Recientemente, alguien me envió un texto adornado con esta pregunta: “¿Cuándo vamos a volver a los fundamentos de la Fraternidad? ¿Cuándo vamos a tener la humildad de respetar el legado de su fundador?”
Creo que conozco un poco la Fraternidad —de la cual soy miembro desde hace 35 años— y creo tener por lo tanto derecho de recordar a todos que nuestros “fundamentos” están grabados en letras de oro en nuestros estatutos: “El objetivo de la Fraternidad es el sacerdocio y todo lo que a él se refiere, es decir, tal como Nuestro Señor Jesucristo lo quiso cuando dijo: Haced esto en memoria mía”. Este es el legado de nuestro fundador, y tales son nuestros “fundamentos”, no tenemos otros ni queremos tener otros. La Fraternidad no es un ejército levantado contra Roma, sino un ejército formado para la Iglesia.

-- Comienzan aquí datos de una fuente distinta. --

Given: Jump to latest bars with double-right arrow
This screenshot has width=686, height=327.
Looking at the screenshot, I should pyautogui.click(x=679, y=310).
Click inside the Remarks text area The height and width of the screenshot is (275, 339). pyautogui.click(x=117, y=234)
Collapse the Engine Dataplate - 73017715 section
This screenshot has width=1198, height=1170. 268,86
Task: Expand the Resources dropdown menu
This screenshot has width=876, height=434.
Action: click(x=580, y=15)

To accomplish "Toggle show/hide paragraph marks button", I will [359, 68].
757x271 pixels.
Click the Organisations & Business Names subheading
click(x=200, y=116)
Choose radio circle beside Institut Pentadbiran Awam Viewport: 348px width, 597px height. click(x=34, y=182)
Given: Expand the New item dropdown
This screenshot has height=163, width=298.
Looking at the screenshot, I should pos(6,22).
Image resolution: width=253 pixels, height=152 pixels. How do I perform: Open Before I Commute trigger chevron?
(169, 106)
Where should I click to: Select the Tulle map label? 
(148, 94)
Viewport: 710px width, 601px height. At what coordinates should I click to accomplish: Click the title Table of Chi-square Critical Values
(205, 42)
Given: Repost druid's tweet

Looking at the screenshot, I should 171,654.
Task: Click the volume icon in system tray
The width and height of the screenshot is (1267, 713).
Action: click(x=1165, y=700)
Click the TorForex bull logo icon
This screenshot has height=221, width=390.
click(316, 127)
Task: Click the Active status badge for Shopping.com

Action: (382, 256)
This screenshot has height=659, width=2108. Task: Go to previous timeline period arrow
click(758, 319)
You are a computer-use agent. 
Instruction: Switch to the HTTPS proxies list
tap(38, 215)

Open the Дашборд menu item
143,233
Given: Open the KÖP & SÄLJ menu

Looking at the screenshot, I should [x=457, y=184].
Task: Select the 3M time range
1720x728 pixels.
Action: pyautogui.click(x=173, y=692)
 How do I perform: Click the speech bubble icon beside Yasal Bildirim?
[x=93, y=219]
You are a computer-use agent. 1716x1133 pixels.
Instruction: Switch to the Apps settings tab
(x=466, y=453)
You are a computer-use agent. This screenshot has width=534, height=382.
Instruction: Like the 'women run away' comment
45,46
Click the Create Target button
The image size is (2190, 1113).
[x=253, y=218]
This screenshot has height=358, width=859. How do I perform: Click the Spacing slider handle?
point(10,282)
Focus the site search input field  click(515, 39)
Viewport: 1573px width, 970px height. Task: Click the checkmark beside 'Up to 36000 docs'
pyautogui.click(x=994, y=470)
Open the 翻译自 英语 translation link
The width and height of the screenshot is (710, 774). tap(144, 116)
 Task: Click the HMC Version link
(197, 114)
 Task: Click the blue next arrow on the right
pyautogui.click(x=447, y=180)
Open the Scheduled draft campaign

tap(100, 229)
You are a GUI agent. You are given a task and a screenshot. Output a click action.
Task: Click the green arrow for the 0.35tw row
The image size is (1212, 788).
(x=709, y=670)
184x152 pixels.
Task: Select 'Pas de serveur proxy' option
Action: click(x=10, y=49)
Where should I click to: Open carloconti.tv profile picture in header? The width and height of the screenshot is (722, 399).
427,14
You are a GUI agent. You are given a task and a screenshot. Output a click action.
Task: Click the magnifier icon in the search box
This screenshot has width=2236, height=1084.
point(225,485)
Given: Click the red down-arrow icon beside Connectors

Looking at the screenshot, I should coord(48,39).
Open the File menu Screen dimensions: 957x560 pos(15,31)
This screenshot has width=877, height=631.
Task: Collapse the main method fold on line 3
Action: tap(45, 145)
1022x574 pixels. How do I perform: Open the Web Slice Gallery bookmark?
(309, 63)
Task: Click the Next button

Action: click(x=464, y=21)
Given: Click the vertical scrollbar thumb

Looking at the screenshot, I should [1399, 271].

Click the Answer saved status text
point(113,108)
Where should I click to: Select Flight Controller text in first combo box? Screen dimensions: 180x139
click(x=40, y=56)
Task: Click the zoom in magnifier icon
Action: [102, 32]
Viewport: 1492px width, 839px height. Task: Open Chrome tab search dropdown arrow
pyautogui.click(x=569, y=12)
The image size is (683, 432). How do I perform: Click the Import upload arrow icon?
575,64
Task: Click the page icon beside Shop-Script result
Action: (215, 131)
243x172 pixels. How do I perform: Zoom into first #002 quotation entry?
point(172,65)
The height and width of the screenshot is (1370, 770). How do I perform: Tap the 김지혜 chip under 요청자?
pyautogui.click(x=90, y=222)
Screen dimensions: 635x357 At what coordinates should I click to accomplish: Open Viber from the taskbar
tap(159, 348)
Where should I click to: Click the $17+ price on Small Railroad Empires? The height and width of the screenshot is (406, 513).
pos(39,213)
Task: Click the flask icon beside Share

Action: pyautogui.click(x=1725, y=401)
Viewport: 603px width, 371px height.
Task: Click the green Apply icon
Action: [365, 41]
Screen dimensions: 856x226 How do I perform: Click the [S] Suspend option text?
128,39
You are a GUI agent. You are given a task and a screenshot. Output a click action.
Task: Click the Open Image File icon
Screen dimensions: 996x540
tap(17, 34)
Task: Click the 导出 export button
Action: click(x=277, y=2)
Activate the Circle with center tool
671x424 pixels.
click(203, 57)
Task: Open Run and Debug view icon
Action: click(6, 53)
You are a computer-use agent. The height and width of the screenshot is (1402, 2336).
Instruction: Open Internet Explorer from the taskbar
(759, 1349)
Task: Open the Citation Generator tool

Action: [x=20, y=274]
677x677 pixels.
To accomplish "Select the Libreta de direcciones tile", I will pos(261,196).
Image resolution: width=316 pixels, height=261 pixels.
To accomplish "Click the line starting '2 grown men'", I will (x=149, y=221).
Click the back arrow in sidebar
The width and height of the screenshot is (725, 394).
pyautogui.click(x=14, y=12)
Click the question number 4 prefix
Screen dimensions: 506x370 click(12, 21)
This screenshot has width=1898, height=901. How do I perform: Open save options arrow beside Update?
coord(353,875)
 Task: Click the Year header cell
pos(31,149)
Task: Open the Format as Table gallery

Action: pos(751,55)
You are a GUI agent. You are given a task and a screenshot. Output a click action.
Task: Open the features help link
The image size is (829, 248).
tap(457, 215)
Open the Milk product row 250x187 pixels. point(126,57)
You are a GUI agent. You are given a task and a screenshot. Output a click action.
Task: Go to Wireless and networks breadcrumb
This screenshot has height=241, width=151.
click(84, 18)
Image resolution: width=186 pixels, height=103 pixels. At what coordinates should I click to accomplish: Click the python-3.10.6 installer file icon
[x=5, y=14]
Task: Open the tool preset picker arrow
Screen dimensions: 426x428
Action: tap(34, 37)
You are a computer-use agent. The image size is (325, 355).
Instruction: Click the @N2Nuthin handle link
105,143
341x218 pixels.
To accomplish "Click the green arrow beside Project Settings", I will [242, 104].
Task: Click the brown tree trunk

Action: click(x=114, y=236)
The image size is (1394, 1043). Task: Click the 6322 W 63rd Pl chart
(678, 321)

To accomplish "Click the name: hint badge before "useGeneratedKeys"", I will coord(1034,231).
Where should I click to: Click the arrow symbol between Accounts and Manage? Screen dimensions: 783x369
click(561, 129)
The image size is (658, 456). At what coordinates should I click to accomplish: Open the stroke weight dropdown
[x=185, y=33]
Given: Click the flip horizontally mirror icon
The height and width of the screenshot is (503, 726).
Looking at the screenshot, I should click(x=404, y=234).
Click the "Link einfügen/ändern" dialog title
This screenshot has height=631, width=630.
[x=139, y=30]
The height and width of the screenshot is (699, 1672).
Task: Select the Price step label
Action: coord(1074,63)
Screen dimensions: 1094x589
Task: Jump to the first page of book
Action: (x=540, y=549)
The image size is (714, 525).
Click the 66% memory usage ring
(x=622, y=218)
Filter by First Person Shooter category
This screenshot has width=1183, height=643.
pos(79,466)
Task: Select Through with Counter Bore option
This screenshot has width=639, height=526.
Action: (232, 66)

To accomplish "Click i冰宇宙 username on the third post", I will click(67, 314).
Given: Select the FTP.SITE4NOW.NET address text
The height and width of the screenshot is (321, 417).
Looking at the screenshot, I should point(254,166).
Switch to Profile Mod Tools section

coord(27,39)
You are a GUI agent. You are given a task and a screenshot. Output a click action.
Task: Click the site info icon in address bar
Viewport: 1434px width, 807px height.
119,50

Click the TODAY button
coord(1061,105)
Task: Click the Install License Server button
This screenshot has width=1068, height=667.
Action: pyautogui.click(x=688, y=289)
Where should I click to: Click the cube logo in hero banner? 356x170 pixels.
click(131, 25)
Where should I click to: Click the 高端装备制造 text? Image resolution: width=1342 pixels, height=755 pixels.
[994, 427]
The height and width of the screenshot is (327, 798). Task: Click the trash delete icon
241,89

A continuación, él hace referencia al rechazo de Monseñor Lefebvre de proseguir el camino de un acuerdo en 1988. Y me citó a Monseñor Lefebvre: “Con el protocolo del 5 de mayo [de 1988] nosotros hubiésemos estado muertos muy pronto. No habríamos durado un año…”, todo esto, por supuesto, para advertirnos e invitarnos a rechazar toda oferta romana, lo que deberíamos hacer “bajo pena de muerte”.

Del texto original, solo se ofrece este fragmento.